US seeking ways to engage with Syrian rebel groups after Assad ouster

By Humeyra Pamuk

WASHINGTON (Reuters) – The Biden administration is seeking ways to engage with Syrian rebel groups who ousted President Bashar al-Assad and is reaching out to partners in the region such as Turkey to help kick start informal diplomacy.

Speaking at a State Department briefing, spokesperson Matthew Miller said Washington had a number of ways of communicating with various groups, one of which Washington has designated a terrorist organization.

“We have been engaging in those conversations over the past few days. Secretary himself has been engaged in conversations with countries that have influence inside Syria, and we’ll continue to do that,” Miller said.

Governments across the region as well as in the Western world are scrambling to forge new links with Syria’s leading rebel faction Hayat Tahrir al-Sham (HTS), a group formerly allied with Al Qaeda and which is designated a terrorist organization by the U.S., European Union, Turkey and the U.N.

U.S. Secretary of State Antony Blinken has been working the phones and speaking with regional leaders and has twice over the past four days spoken with Hakan Fidan, the foreign minister of Turkey, Miller said.

Turkey has troops on the ground in northwest Syria, and provides support to some of the rebels who were intending to take part, including the Syrian National Army (SNA) – though it considers HTS to be a terror group.

When asked if the United States was looking to engage with HTS leader Ahmed al-Sharaa, better known as Abu Mohammed al-Golani himself, Miller declined to say but he did not rule it out either.

“We believe we have the ability to communicate one way or the other, directly or indirectly, with all the relevant parties,” Miller said.

The U.S. designated Golani a terrorist in 2013, saying al Qaeda in Iraq had tasked him with overthrowing Assad’s rule and establishing Islamic sharia law in Syria, and that Nusra had carried out suicide attacks that killed civilians and espoused a violent sectarian vision.

In one of the biggest turning points for the Middle East in generations, the fall of Assad’s government on Sunday wiped out a bastion from which Iran and Russia exercised influence across the Arab world.
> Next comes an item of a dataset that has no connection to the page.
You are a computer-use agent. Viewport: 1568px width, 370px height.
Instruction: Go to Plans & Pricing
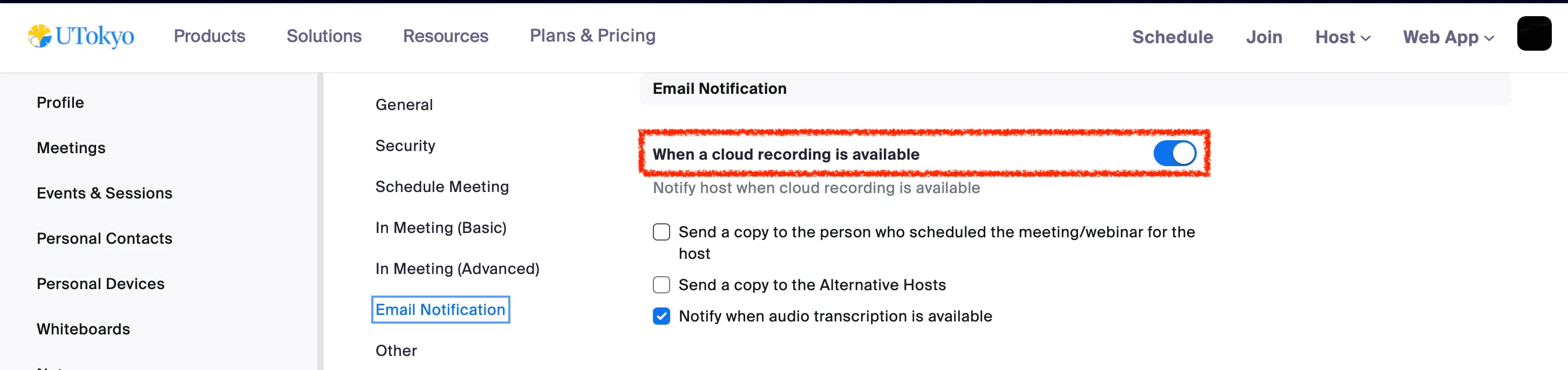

Assad fled to Russia, after 13 years of civil war and more than 50 years of his family’s rule.

U.S. President Joe Biden and his top aides described the moment as one with historic opportunity for the Syrian people who have for decades lived under the oppressive rule of Assad but also warned the country faced a period of risk and uncertainty.

Syria policy under the Biden administration over the past four years had largely taken a backseat as Washington chose to view the civil war as a dormant issue and more pressing issues such as Russia’s invasion of Ukraine and the eruption of Gaza war have consumed much of the bandwidth.

Over the past decade, HTS, previously known as the Nusra Front, has tried to moderate its image, while running a quasi-state centered on Idlib, where, experts say, it levied taxes on commercial activities and the population.

The group was “saying the right things” at this stage but that it was too early to say what was going to happen in Syria, a senior U.S. official briefing reporters on Sunday said.

U.S. Hostage affairs envoy Roger Carstens was also in the region in Beirut as part of intensive efforts to locate Austin Tice, U.S. journalist captured in Syria 12 years ago.